[start of Data entries]

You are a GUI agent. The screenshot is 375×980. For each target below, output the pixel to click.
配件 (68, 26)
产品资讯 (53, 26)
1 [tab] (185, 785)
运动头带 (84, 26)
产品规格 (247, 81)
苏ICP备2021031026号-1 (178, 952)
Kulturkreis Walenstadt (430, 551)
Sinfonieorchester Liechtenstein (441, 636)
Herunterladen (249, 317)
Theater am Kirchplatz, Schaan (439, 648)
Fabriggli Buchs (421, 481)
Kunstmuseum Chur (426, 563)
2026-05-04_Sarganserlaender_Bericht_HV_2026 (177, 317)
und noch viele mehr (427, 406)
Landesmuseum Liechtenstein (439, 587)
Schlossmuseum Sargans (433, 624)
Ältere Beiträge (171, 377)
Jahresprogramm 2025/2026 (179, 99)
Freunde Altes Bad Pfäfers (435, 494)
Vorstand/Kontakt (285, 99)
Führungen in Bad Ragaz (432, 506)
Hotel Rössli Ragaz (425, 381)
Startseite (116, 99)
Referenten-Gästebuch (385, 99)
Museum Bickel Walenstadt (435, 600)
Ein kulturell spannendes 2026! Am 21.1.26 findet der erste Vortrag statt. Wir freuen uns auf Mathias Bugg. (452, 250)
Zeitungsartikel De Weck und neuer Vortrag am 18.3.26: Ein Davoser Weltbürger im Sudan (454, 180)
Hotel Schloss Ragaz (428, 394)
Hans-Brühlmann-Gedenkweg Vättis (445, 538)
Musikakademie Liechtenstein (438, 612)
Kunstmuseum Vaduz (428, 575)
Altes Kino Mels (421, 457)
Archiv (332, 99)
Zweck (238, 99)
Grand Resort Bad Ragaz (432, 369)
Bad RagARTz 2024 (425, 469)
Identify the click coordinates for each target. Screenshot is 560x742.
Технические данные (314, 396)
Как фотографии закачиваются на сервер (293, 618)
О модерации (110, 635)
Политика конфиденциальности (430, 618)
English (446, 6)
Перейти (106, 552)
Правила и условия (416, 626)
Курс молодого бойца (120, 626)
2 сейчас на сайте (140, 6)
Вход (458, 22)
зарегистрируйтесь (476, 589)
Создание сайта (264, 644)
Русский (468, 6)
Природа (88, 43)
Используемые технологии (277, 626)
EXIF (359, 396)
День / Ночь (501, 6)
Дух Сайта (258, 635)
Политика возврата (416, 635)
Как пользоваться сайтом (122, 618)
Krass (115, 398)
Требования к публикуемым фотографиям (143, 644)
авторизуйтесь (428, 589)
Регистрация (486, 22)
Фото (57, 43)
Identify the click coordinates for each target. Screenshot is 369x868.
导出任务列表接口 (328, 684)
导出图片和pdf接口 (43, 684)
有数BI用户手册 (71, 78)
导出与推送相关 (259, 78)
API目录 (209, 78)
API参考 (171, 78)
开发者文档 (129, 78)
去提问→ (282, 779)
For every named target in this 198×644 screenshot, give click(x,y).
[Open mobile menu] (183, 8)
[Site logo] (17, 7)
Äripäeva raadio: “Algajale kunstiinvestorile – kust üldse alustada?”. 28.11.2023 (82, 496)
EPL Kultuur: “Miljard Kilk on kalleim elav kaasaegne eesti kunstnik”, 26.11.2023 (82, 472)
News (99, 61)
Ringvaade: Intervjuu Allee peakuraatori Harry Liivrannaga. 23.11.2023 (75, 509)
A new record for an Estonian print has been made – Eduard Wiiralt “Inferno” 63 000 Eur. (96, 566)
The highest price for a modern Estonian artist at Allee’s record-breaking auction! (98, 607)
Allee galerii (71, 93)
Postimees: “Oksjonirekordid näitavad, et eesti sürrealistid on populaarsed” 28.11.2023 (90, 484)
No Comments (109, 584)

[end of Data entries]

→ **What the task requires**: Change every "click coordinates" in the records to "tap coordinates" and repeat all the records, keeping everything else as it is.

→ **Response to the exercise**:
You are a GUI agent. The screenshot is 375×980. For each target below, output the pixel to click.
配件 (68, 26)
产品资讯 (53, 26)
1 [tab] (185, 785)
运动头带 (84, 26)
产品规格 (247, 81)
苏ICP备2021031026号-1 (178, 952)
Kulturkreis Walenstadt (430, 551)
Sinfonieorchester Liechtenstein (441, 636)
Herunterladen (249, 317)
Theater am Kirchplatz, Schaan (439, 648)
Fabriggli Buchs (421, 481)
Kunstmuseum Chur (426, 563)
2026-05-04_Sarganserlaender_Bericht_HV_2026 (177, 317)
und noch viele mehr (427, 406)
Landesmuseum Liechtenstein (439, 587)
Schlossmuseum Sargans (433, 624)
Ältere Beiträge (171, 377)
Jahresprogramm 2025/2026 (179, 99)
Freunde Altes Bad Pfäfers (435, 494)
Vorstand/Kontakt (285, 99)
Führungen in Bad Ragaz (432, 506)
Hotel Rössli Ragaz (425, 381)
Startseite (116, 99)
Referenten-Gästebuch (385, 99)
Museum Bickel Walenstadt (435, 600)
Ein kulturell spannendes 2026! Am 21.1.26 findet der erste Vortrag statt. Wir freuen uns auf Mathias Bugg. (452, 250)
Zeitungsartikel De Weck und neuer Vortrag am 18.3.26: Ein Davoser Weltbürger im Sudan (454, 180)
Hotel Schloss Ragaz (428, 394)
Hans-Brühlmann-Gedenkweg Vättis (445, 538)
Musikakademie Liechtenstein (438, 612)
Kunstmuseum Vaduz (428, 575)
Altes Kino Mels (421, 457)
Archiv (332, 99)
Zweck (238, 99)
Grand Resort Bad Ragaz (432, 369)
Bad RagARTz 2024 (425, 469)
Identify the tap coordinates for each target. Screenshot is 560x742.
Технические данные (314, 396)
Как фотографии закачиваются на сервер (293, 618)
О модерации (110, 635)
Политика конфиденциальности (430, 618)
English (446, 6)
Перейти (106, 552)
Правила и условия (416, 626)
Курс молодого бойца (120, 626)
2 сейчас на сайте (140, 6)
Вход (458, 22)
зарегистрируйтесь (476, 589)
Создание сайта (264, 644)
Русский (468, 6)
Природа (88, 43)
Используемые технологии (277, 626)
EXIF (359, 396)
День / Ночь (501, 6)
Дух Сайта (258, 635)
Политика возврата (416, 635)
Как пользоваться сайтом (122, 618)
Krass (115, 398)
Требования к публикуемым фотографиям (143, 644)
авторизуйтесь (428, 589)
Регистрация (486, 22)
Фото (57, 43)
Identify the tap coordinates for each target. Screenshot is 369x868.
导出任务列表接口 (328, 684)
导出图片和pdf接口 (43, 684)
有数BI用户手册 (71, 78)
导出与推送相关 (259, 78)
API目录 (209, 78)
API参考 (171, 78)
开发者文档 (129, 78)
去提问→ (282, 779)
For every named target in this 198×644 screenshot, give click(x,y).
[Open mobile menu] (183, 8)
[Site logo] (17, 7)
Äripäeva raadio: “Algajale kunstiinvestorile – kust üldse alustada?”. 28.11.2023 (82, 496)
EPL Kultuur: “Miljard Kilk on kalleim elav kaasaegne eesti kunstnik”, 26.11.2023 (82, 472)
News (99, 61)
Ringvaade: Intervjuu Allee peakuraatori Harry Liivrannaga. 23.11.2023 (75, 509)
A new record for an Estonian print has been made – Eduard Wiiralt “Inferno” 63 000 Eur. (96, 566)
The highest price for a modern Estonian artist at Allee’s record-breaking auction! (98, 607)
Allee galerii (71, 93)
Postimees: “Oksjonirekordid näitavad, et eesti sürrealistid on populaarsed” 28.11.2023 (90, 484)
No Comments (109, 584)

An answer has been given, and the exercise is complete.